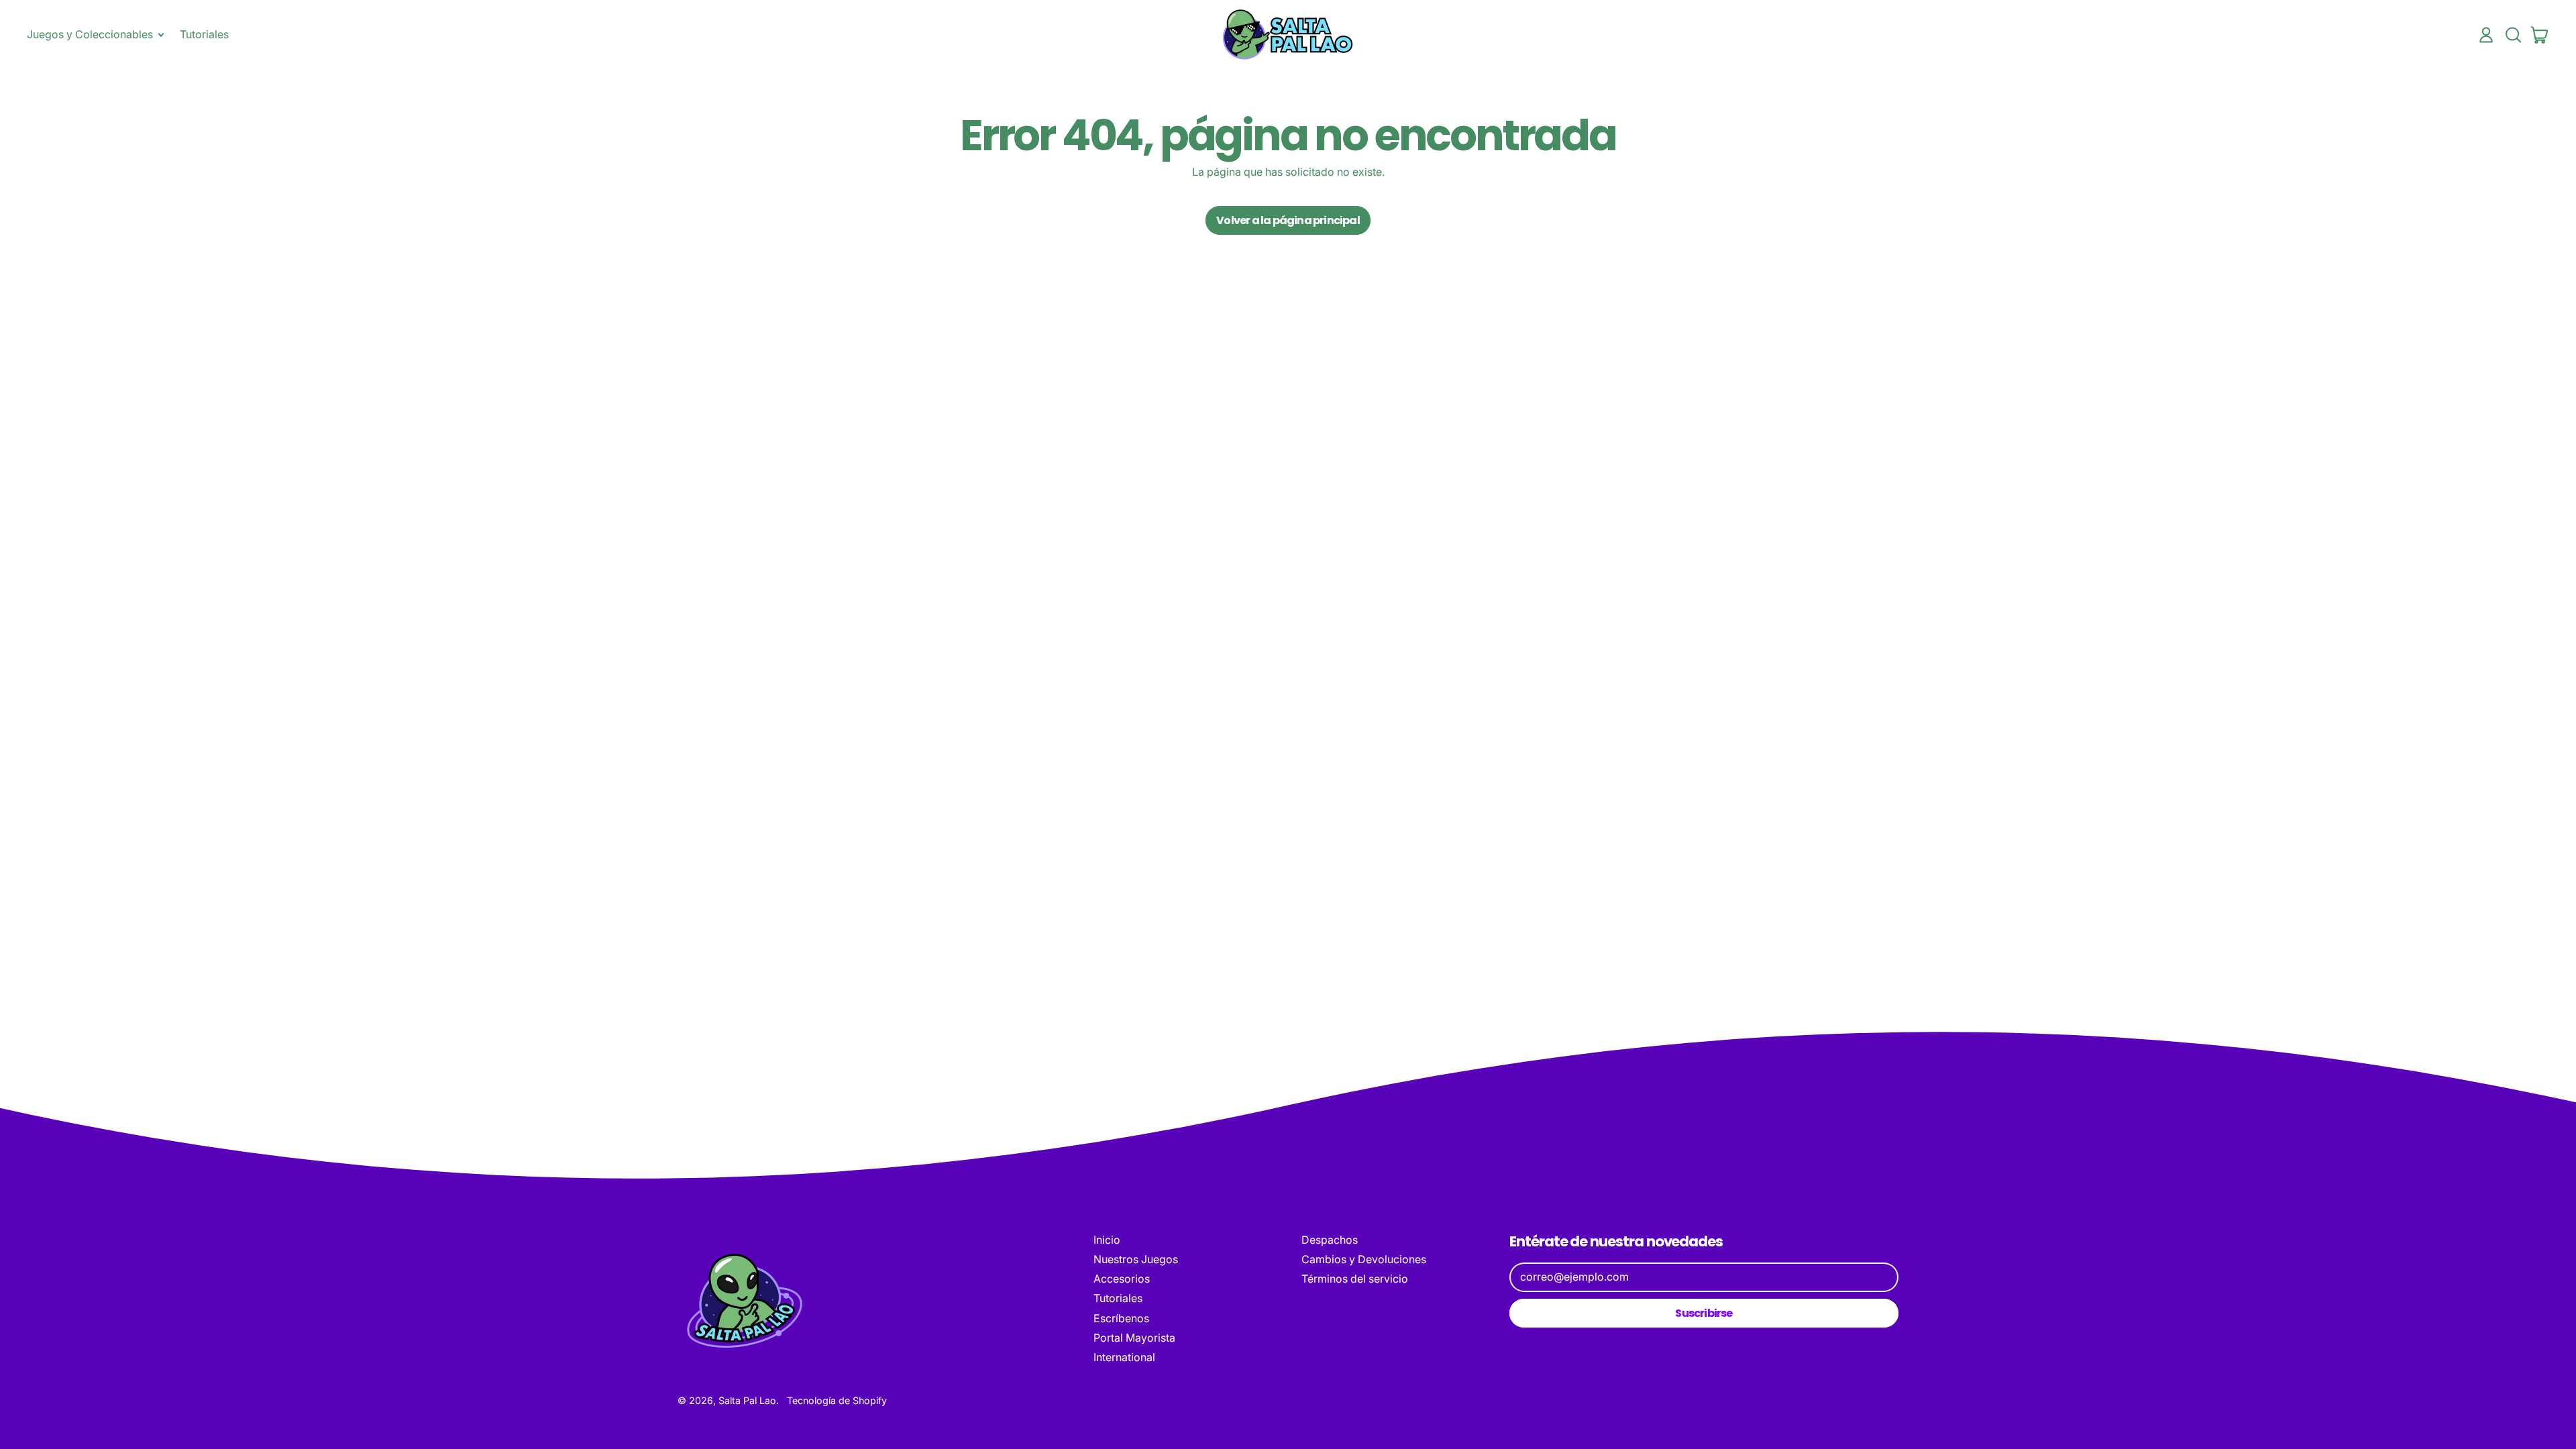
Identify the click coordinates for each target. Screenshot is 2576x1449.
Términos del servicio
* * *
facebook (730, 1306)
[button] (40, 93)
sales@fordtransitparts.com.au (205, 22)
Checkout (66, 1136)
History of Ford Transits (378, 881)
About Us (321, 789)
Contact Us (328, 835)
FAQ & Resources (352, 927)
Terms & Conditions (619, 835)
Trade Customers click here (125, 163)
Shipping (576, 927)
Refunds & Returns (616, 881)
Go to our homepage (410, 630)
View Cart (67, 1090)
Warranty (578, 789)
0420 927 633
---
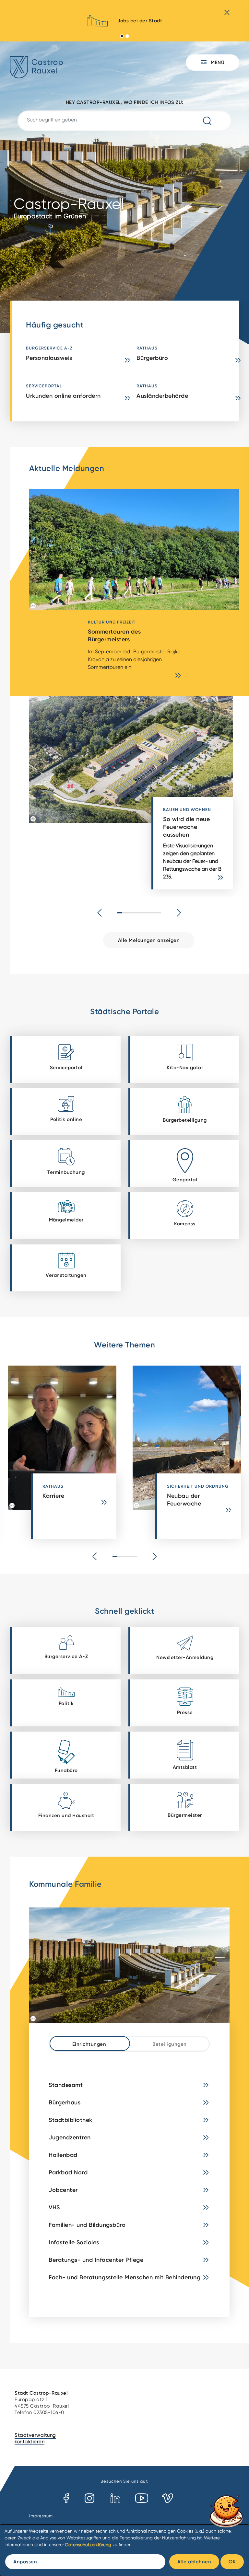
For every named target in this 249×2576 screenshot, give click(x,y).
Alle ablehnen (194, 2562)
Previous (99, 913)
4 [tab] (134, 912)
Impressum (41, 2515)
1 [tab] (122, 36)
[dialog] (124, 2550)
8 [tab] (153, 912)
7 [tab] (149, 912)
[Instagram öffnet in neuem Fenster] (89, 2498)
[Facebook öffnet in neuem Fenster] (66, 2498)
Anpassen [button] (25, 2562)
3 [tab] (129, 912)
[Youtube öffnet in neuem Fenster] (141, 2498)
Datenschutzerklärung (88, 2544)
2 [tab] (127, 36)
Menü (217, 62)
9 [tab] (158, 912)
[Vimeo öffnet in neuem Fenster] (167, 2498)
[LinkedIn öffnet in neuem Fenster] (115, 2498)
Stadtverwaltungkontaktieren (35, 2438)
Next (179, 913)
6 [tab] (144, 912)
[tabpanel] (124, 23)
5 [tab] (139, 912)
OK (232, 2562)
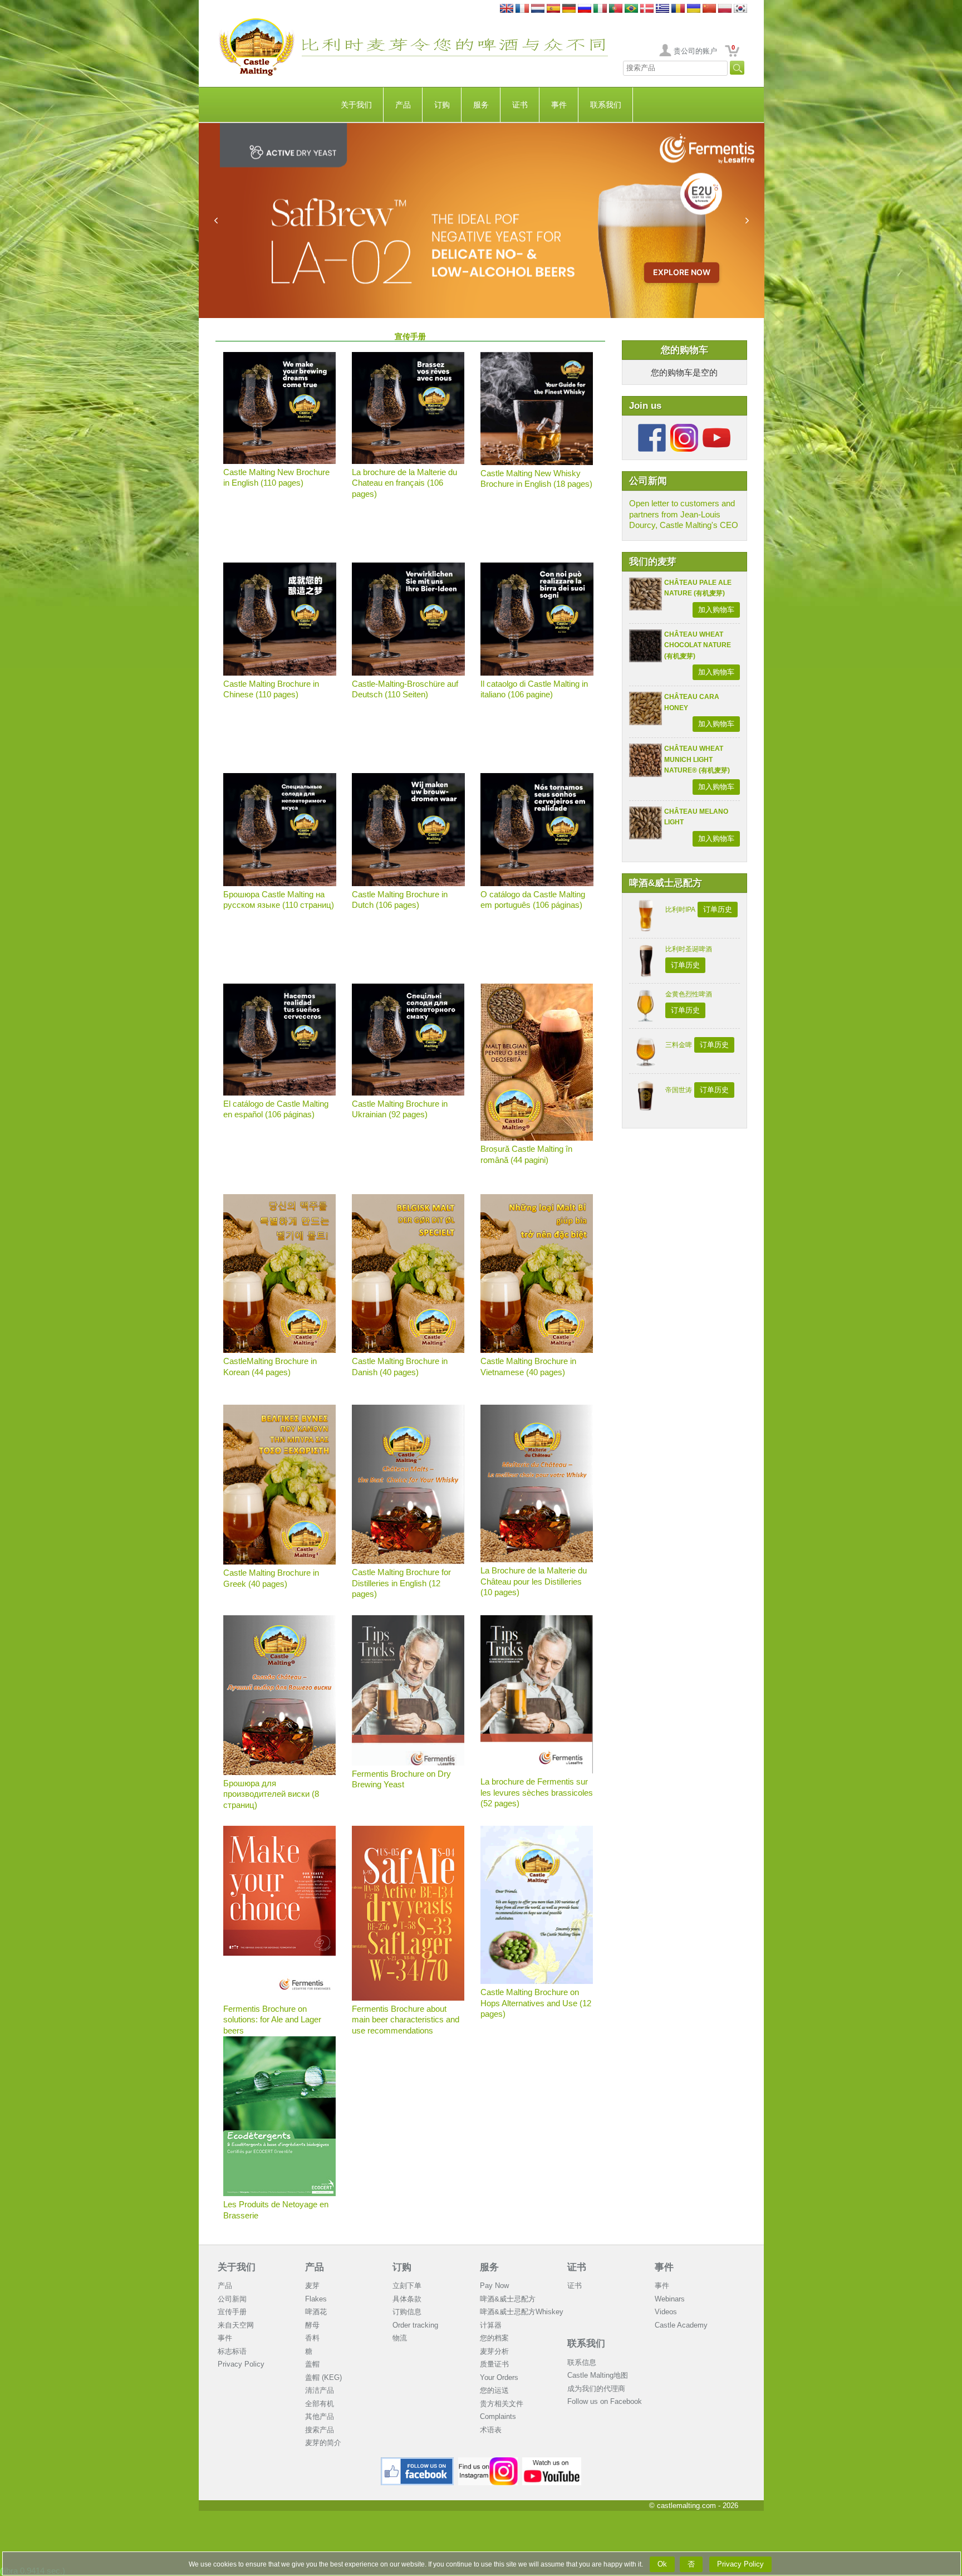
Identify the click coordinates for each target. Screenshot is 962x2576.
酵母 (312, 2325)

What you have to do:
Within the listing above, find the line containing "[Vimeo öffnet in neuem Fenster] (167, 2498)" and the line containing "酵母 (312, 2325)". Transcribe them and everything between them exactly, leaving out the pictures.

Expected answer:
[Vimeo öffnet in neuem Fenster] (167, 2498)
[LinkedIn öffnet in neuem Fenster] (115, 2498)
Stadtverwaltungkontaktieren (35, 2438)
Next (179, 913)
6 [tab] (144, 912)
[tabpanel] (124, 23)
5 [tab] (139, 912)
OK (232, 2562)
Identify the click coordinates for each target. Screenshot is 962x2576.
酵母 (312, 2325)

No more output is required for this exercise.